Passage into the Forests
While the plants get more lush progressively as you hike higher and higher, to me there was a distinct transition from the desert section of the hike to the forest. And that was a VERY windy rocky outcropping that you cross over. My hat almost flew off my head and I stumbled in the wind it was so powerful. So watch out!
After you cross the pass, the trail will straighten out for a bit and run through the pines that cling to the top of the mountains. You will continue your upwards climb, with some more shade, and dropping temperatures, until eventually the trail will take you down a mountain wash with some protection from the elements.
It is around here that you will run into the camp site. It’s a great check on how far along you have come. However, much to my disappointment, I could not find any back country restroom here. So, if you do find yourself needing to use the restroom at this point on the Guadalupe Peak trail, you will have to hope for a quiet section of trail and a good place to hide.
Shortly after you leave the campsite behind, you will start traversing more stony cliffs. Sometimes these will have wooden supports to keep you safe, and bridge-like structures to facilitate your continued journey up to the Texas highpoint.
At this point, you will still be traveling through the forest, but the trees do thin a little bit as you go higher and higher. At several points on this section of the trail, you will be completely exposed as you climb your way up rock-faces. I wouldn’t go so far as to say that you are bouldering up there. But there will be times that you will need to use your hands and feet to keep going up.
This is another section with a horse and a hiker route, remember to follow the signage!
Finally, you will cap out at the top of Guadalupe peak, where there is a very heavy-duty maker. You will know when you make it. It is very windy up here too, so make sure to be surefooted while you take your pictures from the top.
From there, you will need to hike all the way back down.
Need to Know Information
Trail length: 8.4 miles
Elevation gain: ~3,000 ft
Water available on the trail: No
Toilets at the trailhead: Yes
4WD needed for access: No
Fee: $10.00 per person
Getting to the Trailhead
If you can access Guadalupe Mountains National Park, getting to the trailhead for Guadalupe Peak is very easy. From the 63/180, you will want to take the turn for the Pine Spring Visitor Center. If you’d like to pick up a map or chat with a ranger, stop there.

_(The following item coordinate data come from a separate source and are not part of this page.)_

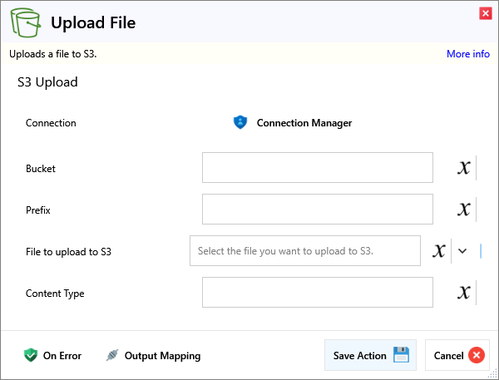Open the Output Mapping settings
This screenshot has height=380, width=499.
tap(162, 356)
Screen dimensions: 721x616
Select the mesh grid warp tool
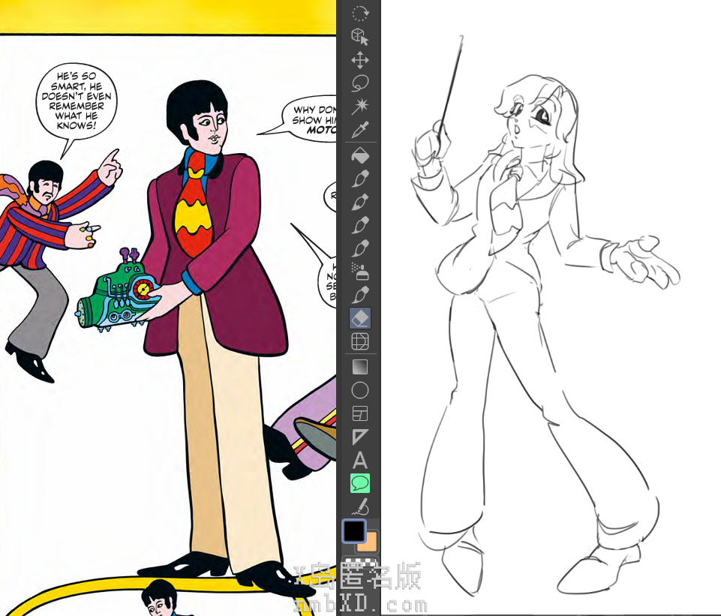tap(360, 342)
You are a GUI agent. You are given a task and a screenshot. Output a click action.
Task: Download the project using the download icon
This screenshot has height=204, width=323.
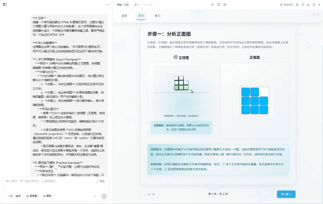308,5
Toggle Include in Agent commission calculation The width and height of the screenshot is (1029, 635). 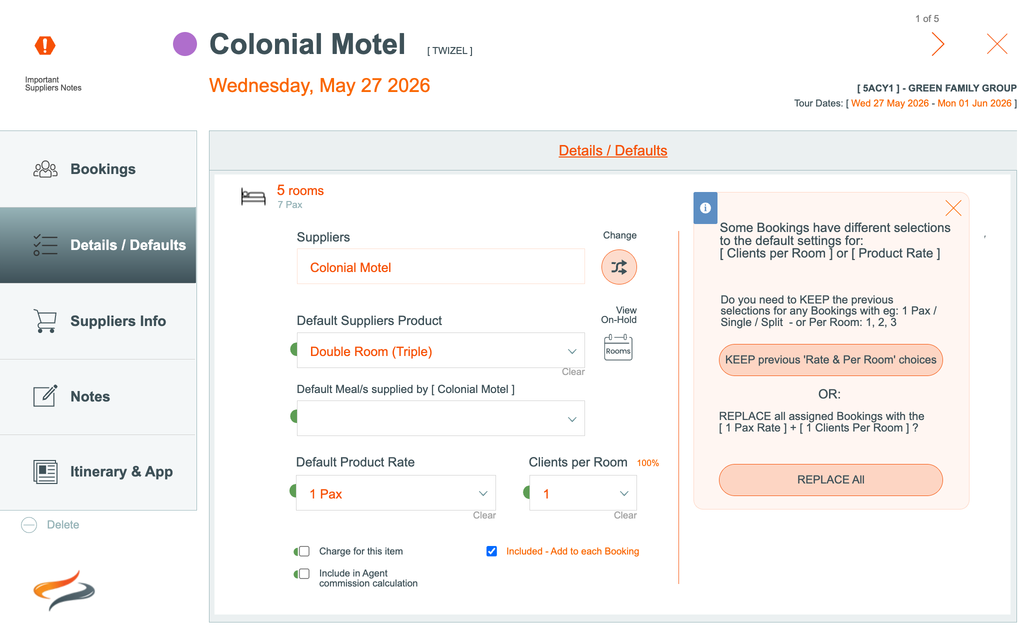pyautogui.click(x=304, y=574)
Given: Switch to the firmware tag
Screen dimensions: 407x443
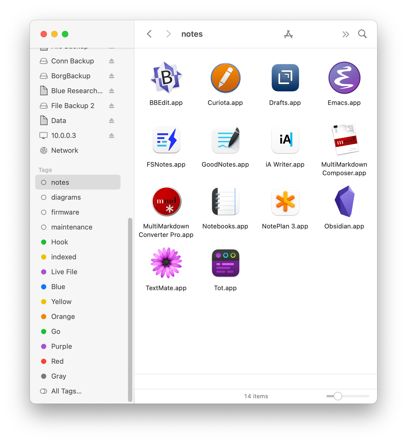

I’d highly suggest it. Otherwise, you can drive a little further down the road to the trailhead. There is ample parking and restrooms there. The visitor center has restrooms as well.
Other Trails in Guadalupe Mountains National Park
Besides Guadalupe Peak and Pine Springs visitor center, there are two other primary spots to explore the national park from. One is Dog Canyon (which has camping) and McKittrick Canyon which is day use only. There is also the Bowl Trail which can be accessed from Pine Springs.
The Bowl trail is a 8.6 mile loop that will see an elevation gain of 2,565 ft. It is strenuous and has no water along the trail. The draw of this particular trail is that it will take you into the forests of the mountains. While the Guadalupe Peak trail will likewise show you what the forests of a mountainous sky island can be like. You will see so many different ecosystems on this particular trek.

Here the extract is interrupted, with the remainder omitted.